I learned early in life that there is no point lamenting the fact that others are more knowledgeable and better equipped than myself: that's why my car goes into the garage for an annual service, and why I use the carwash rather than bother with cleaning it myself. You cannot "be all things to all men".
Caring at the heavy end is not for everyone, and the children must always come first.
I faced a similar situation myself some fifteen years ago, with my aged father in law becoming increasingly needy, and it all worked out for the best. Once the care needs become too great, a busy and stressful family home, whatever the good intentions, is not, and never can be, a substitute for a well-run, calm and professional nursing home or hospice. And you can still care very much by delegating the task to others, whom you have carefully selected, and whom you monitor closely but discreetly with regular but unannounced visits.
Hi All

I was speaking to my partner last night & I shown her all these replies I had, so first of all thanks from her for the time & advise you have given us.. There are all points that never entered our heads as its obviously hard to focus at present. Really hits home that's 'its not what is wanted, its what is needed'.

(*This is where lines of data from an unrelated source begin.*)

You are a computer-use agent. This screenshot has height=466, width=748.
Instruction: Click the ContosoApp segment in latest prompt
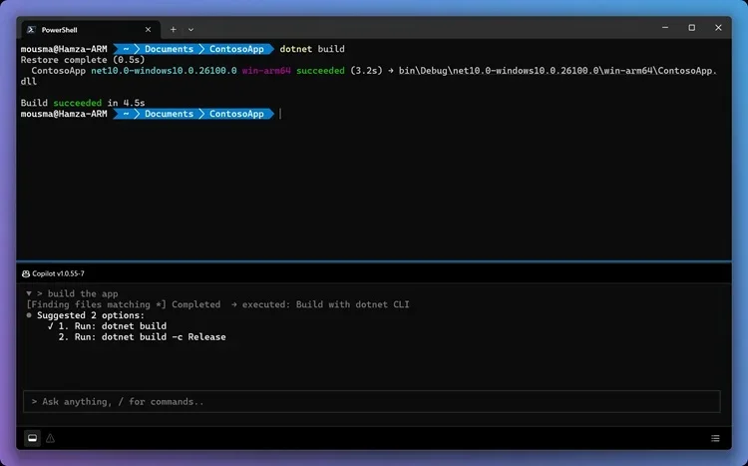click(x=236, y=114)
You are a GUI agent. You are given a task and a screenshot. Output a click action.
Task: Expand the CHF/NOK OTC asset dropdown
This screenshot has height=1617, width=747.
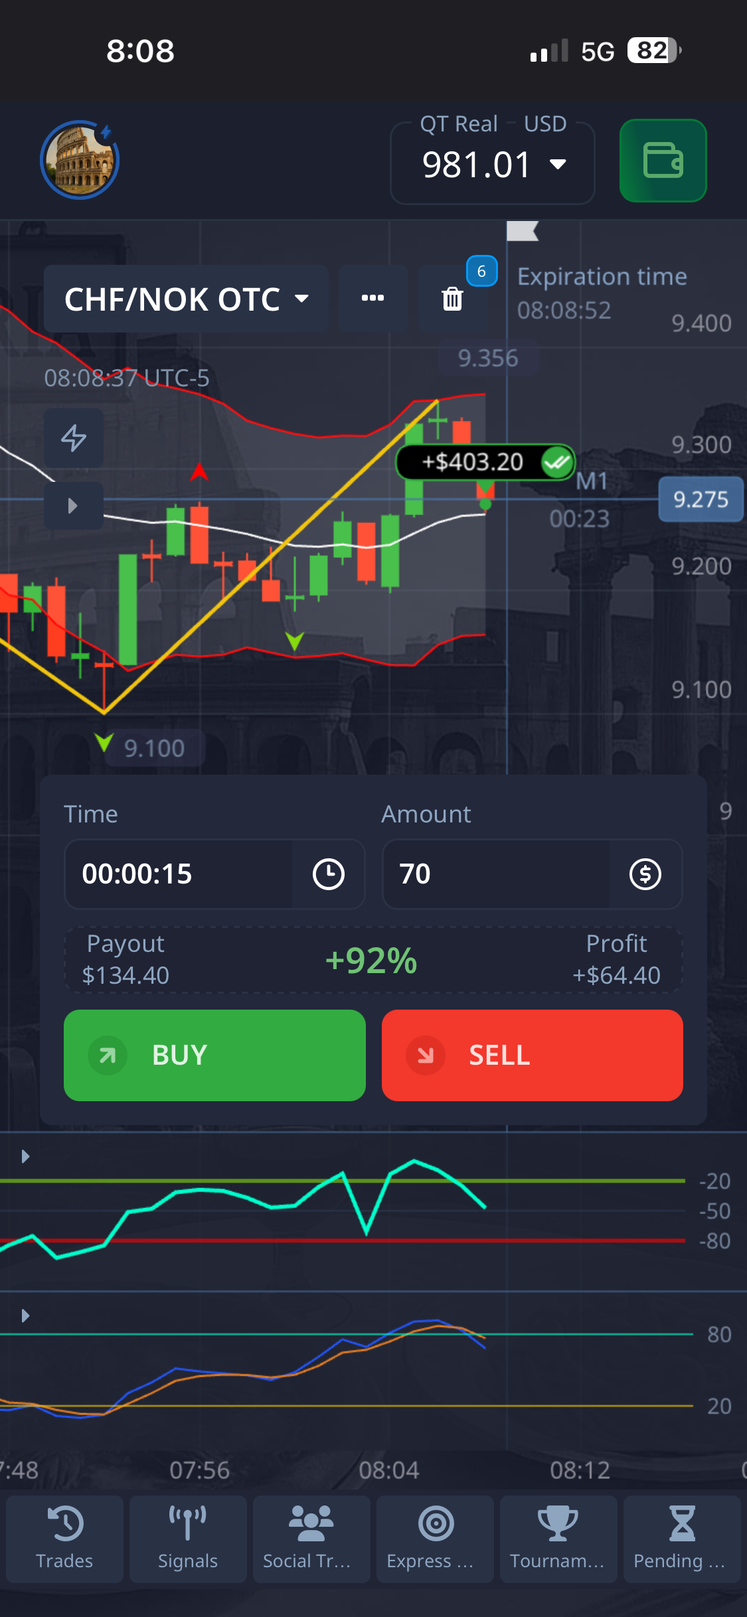point(186,299)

She also pointed out to me that although originally the house was bought & paid for, due to other circumstances the property was re-mortgaged & now has her mothers name on the mortgage... does this effect any of the above information?

The cancer was in a few places & she had stents put in place..

I also agree that if it comes to a care home then coming home first is a bad idea, it should be straight from hospital to care.

Also as the MIL is unstable, lack of weight etc.. she is unable to 'pull herself up' in bed and move back up if she slides down the bed.. this can cause her to fall out of bed & then is unable to get back on.

Our concerns are if we do go out as a family, she is unable to come which to me then triggers a switch in MIL head to think
'now they have gone out I can move about without them saying No whilst here'
she tries to stand, falls due to lack of balance & movement & causes more damage to her body if not fatal.

I do feel something needs to be put in transit asap though, a meeting with the doctor & family needs to be had & honest opinions put out.